#### Dataset rows

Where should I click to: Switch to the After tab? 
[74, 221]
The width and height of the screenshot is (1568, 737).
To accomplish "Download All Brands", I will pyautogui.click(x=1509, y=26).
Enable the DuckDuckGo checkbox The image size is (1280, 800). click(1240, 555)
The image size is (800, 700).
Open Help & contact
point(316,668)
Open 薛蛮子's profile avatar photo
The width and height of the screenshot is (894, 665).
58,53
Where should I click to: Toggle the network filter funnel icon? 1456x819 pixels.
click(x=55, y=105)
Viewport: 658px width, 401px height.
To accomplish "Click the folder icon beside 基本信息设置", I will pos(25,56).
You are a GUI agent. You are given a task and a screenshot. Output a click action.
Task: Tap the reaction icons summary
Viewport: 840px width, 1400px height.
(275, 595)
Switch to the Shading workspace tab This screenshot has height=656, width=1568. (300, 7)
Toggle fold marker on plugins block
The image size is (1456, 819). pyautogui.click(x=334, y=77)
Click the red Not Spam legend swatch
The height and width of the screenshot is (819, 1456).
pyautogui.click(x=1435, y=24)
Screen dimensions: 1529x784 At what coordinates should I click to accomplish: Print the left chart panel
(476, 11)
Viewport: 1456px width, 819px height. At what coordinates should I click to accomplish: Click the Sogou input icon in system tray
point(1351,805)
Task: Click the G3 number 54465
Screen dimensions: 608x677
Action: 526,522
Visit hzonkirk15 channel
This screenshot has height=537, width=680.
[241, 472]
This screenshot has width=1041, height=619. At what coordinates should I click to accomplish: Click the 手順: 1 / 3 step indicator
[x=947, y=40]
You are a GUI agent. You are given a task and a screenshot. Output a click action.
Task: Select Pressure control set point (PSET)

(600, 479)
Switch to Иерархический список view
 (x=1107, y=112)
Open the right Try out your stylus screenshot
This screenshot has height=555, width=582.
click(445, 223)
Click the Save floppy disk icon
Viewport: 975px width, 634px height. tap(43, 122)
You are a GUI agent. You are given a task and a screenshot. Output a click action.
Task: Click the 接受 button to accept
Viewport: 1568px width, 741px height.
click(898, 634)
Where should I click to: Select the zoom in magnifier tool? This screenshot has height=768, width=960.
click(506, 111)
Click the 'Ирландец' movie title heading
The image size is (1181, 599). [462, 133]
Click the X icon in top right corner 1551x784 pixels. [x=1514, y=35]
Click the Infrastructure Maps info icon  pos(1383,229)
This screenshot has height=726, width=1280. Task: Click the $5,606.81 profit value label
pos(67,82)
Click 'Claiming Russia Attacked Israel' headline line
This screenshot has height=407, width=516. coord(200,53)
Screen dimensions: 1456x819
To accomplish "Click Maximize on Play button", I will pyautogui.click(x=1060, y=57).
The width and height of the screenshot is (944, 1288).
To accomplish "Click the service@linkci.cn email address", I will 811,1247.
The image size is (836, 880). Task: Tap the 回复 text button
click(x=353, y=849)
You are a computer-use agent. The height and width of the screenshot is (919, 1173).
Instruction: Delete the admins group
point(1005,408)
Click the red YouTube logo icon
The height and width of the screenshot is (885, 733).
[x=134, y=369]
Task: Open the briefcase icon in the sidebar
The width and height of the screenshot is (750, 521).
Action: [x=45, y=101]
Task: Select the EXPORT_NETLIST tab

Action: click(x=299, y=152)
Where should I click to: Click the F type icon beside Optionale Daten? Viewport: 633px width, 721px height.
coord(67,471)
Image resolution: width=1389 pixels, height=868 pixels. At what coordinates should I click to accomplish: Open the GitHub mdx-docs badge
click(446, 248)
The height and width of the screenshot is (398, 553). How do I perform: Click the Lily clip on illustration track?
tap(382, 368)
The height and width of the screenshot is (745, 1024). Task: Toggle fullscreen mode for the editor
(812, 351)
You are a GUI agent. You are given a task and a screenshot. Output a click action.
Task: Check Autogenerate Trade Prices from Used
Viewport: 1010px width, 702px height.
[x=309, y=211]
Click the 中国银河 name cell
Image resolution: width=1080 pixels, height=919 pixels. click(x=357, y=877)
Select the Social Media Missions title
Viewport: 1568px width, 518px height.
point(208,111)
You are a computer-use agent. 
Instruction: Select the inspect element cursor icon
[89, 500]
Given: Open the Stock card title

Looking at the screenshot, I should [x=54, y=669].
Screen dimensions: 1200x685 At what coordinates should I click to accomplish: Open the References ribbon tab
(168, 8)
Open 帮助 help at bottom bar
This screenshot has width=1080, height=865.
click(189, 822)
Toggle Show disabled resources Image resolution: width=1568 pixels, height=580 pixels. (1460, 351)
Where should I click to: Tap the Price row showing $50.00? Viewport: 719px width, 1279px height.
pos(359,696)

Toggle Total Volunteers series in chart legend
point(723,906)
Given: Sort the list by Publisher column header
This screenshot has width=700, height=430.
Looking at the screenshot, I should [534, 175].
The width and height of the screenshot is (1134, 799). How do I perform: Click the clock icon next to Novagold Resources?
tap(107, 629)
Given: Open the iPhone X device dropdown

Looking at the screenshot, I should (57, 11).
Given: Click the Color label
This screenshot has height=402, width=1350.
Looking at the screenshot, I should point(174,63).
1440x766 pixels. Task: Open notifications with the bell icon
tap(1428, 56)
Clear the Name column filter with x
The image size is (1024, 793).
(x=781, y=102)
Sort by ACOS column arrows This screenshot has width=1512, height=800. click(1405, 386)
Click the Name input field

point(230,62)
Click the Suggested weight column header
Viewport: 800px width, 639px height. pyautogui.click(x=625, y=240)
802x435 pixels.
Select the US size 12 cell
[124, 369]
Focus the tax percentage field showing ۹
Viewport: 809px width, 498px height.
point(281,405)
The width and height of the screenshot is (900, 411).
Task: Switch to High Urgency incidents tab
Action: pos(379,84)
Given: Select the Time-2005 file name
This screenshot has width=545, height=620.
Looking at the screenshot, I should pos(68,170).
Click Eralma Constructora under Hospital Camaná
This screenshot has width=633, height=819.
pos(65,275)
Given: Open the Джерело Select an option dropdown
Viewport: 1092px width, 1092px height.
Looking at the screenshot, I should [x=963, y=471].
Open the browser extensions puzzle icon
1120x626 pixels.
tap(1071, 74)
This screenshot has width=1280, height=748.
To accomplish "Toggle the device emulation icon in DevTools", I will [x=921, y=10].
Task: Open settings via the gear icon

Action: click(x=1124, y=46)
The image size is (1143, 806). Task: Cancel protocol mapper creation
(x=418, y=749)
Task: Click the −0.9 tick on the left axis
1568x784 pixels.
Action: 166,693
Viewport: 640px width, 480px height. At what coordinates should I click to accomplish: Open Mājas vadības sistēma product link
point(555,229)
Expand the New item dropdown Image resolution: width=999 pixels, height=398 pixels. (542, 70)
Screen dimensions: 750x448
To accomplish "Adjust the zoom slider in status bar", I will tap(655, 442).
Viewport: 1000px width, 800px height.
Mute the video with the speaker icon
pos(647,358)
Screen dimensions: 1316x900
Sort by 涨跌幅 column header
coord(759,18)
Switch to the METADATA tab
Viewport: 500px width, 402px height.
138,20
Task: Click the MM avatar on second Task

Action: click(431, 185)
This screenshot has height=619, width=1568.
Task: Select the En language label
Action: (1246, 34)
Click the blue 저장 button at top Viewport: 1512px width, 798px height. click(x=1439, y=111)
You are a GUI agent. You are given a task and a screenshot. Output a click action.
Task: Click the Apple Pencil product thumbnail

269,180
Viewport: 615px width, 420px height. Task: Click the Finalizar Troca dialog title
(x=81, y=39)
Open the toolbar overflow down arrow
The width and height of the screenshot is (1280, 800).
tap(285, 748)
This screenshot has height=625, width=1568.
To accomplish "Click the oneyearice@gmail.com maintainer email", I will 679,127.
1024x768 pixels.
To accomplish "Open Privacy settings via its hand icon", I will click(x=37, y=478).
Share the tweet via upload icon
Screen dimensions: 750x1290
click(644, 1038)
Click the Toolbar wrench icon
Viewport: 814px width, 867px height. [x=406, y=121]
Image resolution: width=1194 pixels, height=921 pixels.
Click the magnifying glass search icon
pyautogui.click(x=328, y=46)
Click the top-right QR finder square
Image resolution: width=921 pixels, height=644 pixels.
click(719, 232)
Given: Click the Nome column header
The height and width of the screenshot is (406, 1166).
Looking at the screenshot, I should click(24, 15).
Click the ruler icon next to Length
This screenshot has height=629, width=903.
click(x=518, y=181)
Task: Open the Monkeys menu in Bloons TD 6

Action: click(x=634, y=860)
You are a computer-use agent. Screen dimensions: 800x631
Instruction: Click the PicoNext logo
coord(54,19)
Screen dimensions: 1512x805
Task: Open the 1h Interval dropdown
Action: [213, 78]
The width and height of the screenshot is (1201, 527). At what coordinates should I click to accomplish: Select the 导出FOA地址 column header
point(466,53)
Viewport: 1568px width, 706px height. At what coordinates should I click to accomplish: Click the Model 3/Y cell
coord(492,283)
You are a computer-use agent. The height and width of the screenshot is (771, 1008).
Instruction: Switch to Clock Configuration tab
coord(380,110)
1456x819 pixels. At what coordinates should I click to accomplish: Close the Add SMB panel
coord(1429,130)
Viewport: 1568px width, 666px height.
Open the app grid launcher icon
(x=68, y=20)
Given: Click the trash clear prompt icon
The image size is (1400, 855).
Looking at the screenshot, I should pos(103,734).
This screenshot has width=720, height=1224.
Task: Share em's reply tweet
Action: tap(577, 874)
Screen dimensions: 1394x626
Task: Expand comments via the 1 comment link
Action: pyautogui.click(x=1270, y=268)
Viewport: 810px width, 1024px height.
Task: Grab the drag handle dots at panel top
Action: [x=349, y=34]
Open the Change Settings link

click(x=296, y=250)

########

• _Short task_: Find every line in the entries above that contains the string "cell", and copy each one. Case counts.

• _Exercise answer_:
Click the 中国银河 name cell
Select the US size 12 cell
Viewport: 1568px width, 706px height. At what coordinates should I click to accomplish: Click the Model 3/Y cell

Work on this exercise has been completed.